#### What the task requires
Give back only the lines in the records below from the one with "Task: Click the light" to the one with "You are a computer-use agent. 1216x709", both inclusive, word for word.

[Stored records]
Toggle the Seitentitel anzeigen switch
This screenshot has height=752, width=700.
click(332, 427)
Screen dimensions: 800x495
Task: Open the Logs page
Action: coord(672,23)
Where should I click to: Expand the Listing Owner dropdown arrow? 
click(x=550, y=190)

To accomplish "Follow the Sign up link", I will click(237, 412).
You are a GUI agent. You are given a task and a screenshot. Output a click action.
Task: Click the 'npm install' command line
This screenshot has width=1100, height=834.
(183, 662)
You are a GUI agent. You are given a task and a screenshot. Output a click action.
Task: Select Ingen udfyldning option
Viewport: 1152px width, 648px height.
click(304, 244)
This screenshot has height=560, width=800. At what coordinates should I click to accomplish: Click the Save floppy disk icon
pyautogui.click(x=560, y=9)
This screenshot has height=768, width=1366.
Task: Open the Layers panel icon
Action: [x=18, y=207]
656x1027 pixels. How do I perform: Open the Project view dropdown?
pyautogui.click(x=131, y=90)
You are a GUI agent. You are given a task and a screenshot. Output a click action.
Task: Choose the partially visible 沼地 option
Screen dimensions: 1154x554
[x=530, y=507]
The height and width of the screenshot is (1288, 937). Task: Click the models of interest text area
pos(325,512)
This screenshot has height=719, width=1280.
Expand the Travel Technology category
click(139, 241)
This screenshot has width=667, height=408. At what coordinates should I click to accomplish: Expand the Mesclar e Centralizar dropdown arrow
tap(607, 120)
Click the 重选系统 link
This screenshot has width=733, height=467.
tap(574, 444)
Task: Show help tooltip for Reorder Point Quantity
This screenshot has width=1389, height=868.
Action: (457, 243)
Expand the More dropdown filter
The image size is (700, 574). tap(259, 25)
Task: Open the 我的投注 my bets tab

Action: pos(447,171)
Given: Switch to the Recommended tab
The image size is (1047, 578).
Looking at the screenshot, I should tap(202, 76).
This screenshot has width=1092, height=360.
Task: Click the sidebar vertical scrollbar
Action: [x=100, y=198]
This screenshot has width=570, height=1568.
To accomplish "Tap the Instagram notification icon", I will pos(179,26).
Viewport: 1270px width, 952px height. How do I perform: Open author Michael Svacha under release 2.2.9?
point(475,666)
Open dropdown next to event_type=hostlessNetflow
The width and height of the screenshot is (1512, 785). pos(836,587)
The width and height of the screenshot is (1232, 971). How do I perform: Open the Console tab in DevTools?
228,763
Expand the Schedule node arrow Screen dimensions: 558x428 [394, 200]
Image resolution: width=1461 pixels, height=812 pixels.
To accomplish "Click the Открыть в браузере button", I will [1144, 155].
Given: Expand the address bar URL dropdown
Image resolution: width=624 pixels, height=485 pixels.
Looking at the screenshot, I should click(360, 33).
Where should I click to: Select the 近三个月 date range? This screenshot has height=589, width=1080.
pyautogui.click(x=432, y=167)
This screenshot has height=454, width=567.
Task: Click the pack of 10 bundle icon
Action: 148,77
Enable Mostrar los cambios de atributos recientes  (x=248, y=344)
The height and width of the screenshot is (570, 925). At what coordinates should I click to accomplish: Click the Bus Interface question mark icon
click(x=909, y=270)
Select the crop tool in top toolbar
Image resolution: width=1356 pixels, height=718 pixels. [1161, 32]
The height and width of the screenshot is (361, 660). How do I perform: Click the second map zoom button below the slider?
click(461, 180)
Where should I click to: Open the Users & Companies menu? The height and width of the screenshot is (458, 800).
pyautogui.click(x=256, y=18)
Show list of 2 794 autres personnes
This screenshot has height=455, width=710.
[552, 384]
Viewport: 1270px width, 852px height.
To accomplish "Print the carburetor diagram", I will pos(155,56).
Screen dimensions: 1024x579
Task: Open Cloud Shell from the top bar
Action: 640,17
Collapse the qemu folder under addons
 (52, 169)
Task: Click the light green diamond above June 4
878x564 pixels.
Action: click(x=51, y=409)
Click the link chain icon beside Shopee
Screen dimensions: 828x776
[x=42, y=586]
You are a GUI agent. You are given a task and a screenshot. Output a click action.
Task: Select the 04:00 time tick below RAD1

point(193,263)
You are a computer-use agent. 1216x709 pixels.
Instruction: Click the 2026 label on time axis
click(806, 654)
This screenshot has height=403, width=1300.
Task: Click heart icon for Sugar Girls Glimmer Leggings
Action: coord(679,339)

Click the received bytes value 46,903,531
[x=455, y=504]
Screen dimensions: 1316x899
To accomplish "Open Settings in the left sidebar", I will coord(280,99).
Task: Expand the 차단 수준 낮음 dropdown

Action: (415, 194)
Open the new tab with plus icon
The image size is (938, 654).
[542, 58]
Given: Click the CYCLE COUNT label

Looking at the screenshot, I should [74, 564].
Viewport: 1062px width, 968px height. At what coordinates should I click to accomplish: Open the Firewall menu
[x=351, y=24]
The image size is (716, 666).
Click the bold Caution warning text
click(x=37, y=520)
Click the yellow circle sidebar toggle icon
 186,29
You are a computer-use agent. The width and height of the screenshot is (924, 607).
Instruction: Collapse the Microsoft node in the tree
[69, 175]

#### Task output
Task: Click the light green diamond above June 4
878x564 pixels.
Action: click(x=51, y=409)
Click the link chain icon beside Shopee
Screen dimensions: 828x776
[x=42, y=586]
You are a GUI agent. You are given a task and a screenshot. Output a click action.
Task: Select the 04:00 time tick below RAD1

point(193,263)
You are a computer-use agent. 1216x709 pixels.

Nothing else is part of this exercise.